16. Asset value per share
The net asset value per share at 31 December 2016 was US$0.56
(31 December 2015: US$0.65). Net asset value is based on the net
assets as at 31 December 2016 of US$18.4 million (31 December 2015:
US$21.1 million) and on the number of ordinary shares in issue at
31 December 2016 being 32,653,843 ordinary shares (31 December
2015: 32,653,843).
17. Staff numbers and costs
The average monthly number of employees of the Group, including
Directors, during the year was 4 (2015: 4). The Directors are
considered the key management of the Group. The aggregate
remuneration of the Directors is set out in the remuneration
report. All employees are Directors of the Company, therefore no
remuneration was paid to staff of the Company (2015: US$: Nil).
18. Related party transactions
In April 2014, Amedeo signed a management services agreement
with MGR to provide marketing assistance and services to MGR.
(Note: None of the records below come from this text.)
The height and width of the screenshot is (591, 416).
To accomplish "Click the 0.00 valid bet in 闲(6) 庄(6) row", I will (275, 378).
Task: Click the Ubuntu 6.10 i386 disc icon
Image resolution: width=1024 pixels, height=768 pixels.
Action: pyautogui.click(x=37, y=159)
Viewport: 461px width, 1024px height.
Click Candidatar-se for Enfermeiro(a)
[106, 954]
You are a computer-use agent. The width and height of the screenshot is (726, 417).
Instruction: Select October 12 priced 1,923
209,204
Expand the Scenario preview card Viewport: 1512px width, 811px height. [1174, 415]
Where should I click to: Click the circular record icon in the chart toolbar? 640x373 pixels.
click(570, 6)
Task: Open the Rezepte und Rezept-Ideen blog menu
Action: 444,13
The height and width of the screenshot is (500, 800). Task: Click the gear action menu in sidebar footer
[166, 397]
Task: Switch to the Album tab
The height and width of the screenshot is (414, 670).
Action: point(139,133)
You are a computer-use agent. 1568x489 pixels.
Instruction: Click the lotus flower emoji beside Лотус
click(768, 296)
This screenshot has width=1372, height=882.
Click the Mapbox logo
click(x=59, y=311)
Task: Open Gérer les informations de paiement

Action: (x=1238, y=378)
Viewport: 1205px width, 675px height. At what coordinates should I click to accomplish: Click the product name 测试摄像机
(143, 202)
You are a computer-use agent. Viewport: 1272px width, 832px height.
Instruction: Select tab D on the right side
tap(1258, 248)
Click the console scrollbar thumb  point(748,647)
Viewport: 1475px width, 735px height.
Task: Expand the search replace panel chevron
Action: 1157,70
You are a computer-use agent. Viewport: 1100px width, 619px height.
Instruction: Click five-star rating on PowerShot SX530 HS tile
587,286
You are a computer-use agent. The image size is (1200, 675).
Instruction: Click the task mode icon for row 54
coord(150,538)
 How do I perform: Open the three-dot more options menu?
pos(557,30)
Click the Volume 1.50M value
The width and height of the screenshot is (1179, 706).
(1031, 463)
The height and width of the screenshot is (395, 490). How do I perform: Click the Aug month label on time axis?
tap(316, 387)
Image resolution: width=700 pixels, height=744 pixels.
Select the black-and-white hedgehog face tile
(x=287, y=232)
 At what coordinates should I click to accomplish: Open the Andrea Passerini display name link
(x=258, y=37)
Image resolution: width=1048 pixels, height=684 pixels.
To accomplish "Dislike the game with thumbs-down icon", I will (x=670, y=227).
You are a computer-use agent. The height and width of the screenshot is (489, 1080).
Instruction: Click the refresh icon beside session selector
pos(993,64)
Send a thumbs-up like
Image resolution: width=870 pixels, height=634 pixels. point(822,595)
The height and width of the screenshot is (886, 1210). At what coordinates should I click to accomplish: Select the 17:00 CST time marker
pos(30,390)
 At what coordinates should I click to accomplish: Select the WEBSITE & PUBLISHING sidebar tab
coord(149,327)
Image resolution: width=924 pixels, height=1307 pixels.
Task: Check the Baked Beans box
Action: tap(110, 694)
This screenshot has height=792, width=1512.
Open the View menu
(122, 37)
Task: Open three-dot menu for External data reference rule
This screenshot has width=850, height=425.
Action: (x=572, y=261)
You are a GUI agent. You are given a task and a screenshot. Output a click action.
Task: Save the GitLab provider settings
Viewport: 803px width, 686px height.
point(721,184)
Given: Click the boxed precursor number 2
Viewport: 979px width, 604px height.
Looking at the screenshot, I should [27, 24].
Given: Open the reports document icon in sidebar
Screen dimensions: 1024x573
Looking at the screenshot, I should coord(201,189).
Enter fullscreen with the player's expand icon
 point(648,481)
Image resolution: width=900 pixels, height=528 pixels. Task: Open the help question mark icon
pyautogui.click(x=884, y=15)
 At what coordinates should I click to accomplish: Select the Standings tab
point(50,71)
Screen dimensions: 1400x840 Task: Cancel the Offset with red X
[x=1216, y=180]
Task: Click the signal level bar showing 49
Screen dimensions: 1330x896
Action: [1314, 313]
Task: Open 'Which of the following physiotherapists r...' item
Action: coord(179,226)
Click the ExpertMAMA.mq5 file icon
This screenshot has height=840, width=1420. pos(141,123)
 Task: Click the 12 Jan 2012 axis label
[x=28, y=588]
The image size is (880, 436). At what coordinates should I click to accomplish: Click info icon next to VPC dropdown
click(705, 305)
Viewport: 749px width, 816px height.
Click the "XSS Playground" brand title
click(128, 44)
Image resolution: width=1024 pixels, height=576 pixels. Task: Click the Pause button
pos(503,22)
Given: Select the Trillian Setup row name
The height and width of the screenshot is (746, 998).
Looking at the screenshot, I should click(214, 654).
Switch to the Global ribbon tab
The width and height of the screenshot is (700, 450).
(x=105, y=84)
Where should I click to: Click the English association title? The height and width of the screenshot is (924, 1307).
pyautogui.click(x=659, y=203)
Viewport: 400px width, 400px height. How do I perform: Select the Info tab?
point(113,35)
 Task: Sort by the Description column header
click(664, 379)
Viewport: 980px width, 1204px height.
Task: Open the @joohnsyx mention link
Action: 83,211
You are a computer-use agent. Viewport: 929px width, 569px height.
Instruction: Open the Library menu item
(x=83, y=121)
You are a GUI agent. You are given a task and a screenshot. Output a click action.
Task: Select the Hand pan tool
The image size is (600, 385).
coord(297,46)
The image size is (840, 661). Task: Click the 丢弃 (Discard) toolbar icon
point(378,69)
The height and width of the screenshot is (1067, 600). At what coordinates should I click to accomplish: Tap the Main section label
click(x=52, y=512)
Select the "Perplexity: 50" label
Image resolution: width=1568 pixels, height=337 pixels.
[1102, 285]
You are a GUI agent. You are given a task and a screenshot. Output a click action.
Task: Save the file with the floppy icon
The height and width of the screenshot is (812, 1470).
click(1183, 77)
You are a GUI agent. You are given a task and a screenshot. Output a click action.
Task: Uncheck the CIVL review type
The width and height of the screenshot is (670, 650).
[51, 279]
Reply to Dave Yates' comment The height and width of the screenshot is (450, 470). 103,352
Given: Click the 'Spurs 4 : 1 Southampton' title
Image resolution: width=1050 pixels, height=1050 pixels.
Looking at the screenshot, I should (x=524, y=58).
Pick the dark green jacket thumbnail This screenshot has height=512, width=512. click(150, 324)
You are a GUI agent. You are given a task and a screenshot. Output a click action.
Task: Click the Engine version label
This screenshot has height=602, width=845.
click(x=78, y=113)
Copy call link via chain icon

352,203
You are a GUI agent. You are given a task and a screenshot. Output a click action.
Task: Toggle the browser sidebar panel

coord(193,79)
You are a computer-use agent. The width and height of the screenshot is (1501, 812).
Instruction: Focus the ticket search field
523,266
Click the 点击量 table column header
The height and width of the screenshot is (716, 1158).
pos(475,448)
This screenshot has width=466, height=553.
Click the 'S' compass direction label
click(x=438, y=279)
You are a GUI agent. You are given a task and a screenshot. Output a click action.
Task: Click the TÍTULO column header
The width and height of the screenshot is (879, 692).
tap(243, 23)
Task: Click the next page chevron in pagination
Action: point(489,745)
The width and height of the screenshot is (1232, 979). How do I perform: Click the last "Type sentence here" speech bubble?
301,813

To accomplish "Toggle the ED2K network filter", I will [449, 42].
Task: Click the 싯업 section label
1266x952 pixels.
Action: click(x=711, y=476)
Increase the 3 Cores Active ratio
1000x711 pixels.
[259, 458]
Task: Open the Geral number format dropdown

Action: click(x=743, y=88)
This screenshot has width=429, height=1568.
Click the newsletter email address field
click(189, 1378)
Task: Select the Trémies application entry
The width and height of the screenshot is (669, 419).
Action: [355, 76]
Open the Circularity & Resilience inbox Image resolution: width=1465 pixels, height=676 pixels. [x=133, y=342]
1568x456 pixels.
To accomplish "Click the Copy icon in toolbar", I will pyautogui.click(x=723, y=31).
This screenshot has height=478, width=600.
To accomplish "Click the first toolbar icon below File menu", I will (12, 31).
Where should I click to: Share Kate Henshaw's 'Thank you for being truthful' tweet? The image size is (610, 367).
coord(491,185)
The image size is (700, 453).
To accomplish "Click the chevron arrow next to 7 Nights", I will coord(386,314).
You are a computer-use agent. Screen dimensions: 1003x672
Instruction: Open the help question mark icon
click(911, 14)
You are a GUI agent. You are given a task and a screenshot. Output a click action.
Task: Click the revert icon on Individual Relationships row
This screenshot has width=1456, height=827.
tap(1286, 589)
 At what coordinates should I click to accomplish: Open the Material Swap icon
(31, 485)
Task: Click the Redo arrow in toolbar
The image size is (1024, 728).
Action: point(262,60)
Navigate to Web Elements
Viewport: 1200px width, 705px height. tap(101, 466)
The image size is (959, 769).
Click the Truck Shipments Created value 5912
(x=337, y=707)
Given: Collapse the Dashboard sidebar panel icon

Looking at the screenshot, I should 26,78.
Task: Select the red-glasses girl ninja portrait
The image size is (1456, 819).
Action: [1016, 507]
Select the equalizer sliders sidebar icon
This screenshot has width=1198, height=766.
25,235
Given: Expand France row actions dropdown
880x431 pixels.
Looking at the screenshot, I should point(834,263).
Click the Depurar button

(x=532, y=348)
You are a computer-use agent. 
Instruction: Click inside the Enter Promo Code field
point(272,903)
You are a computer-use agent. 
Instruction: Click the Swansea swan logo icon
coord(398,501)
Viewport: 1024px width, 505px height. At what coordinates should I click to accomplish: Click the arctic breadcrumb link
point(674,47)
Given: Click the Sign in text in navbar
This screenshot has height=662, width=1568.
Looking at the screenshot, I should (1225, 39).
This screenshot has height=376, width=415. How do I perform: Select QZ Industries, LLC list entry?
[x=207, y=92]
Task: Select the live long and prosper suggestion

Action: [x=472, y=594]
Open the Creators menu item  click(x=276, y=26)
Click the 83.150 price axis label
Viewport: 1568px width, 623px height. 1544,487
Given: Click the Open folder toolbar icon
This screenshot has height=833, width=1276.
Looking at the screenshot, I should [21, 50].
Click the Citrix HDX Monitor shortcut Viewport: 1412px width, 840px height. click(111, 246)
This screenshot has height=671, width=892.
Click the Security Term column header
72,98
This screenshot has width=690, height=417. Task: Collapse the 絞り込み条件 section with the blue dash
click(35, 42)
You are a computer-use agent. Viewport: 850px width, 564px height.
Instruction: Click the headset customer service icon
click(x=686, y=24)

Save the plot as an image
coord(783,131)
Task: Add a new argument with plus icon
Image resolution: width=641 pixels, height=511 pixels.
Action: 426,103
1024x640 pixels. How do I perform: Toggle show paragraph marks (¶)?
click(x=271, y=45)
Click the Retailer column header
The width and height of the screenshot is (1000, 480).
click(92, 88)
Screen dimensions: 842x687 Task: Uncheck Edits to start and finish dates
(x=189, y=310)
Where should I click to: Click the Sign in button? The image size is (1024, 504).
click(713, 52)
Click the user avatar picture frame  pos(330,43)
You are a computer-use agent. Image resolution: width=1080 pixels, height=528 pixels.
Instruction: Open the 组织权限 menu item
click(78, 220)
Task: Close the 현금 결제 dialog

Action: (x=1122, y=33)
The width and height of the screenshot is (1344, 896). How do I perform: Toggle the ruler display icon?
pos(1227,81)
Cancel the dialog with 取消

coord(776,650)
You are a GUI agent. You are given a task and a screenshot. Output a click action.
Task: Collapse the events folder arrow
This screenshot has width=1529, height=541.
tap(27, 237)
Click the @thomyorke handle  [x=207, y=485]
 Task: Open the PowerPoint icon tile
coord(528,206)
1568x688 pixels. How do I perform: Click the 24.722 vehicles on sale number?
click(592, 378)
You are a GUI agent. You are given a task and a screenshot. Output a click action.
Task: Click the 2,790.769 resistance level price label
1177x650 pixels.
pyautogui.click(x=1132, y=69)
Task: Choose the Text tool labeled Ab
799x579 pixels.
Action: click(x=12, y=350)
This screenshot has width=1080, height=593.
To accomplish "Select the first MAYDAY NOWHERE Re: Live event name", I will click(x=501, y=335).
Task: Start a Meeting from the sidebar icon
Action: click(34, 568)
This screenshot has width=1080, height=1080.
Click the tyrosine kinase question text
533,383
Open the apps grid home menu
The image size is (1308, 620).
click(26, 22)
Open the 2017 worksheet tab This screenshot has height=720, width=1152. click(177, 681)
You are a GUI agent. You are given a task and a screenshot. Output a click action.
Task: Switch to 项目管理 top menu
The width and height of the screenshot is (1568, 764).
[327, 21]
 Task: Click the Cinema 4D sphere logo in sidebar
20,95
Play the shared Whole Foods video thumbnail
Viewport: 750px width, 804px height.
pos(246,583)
During the year, MGR paid US$108,000 to Amedeo in respect of these
services (2015: US$128,000).
During the year, Amedeo made a loan of US$1,000,000 to MGR and
MGR repaid a loan of US$1,664,000 to Amedeo. The Group earned
US$44,000 in interest on their loans to MGR for the year to 31
December 2016 (2015: US$300,000). Also, subsequent to year end, MGR
took out a loan facility of US$800,000 from Amedeo, in January
2017.
19. Financial instruments and risk management
Investments
All of the Group's actual and intended investments present a
risk of loss of capital. Such investments are subject to investment
specific, industry specific, sector specific, market specific and
macro-economic risks including, but not limited to, international
economic conditions, international financial policies and
performance, governmental events and changes in laws. Moreover, the
Group may only have a limited ability to vary its investments in
response to changing conditions.
The success of the Group is dependent upon the identification,
making, management and realisation of suitable investments. There
can be no guarantee that such investments can or will be made or
that such investments will be successful. Poor performance by an
investment could severely affect the net asset value per share of
the Group.
The Group may have minority interests in companies, partnerships
and ventures. As such it may be unable to exercise control over the
operations of such investments or exercise control over any exit,
or timing of any exit, by other investors in such investments. In
addition, the managements of the investee companies targeted by the
Directors may not always welcome proactive shareholder
involvement.
The Group may dispose of investments in certain circumstances
and may be required to give representations and warranties about
those investments. In certain cases such representations and
warranties may be challenged. This may lead to the Group having to
pay damages to the extent that such representations and warranties
turn out to be inaccurate or other terms of sale are breached.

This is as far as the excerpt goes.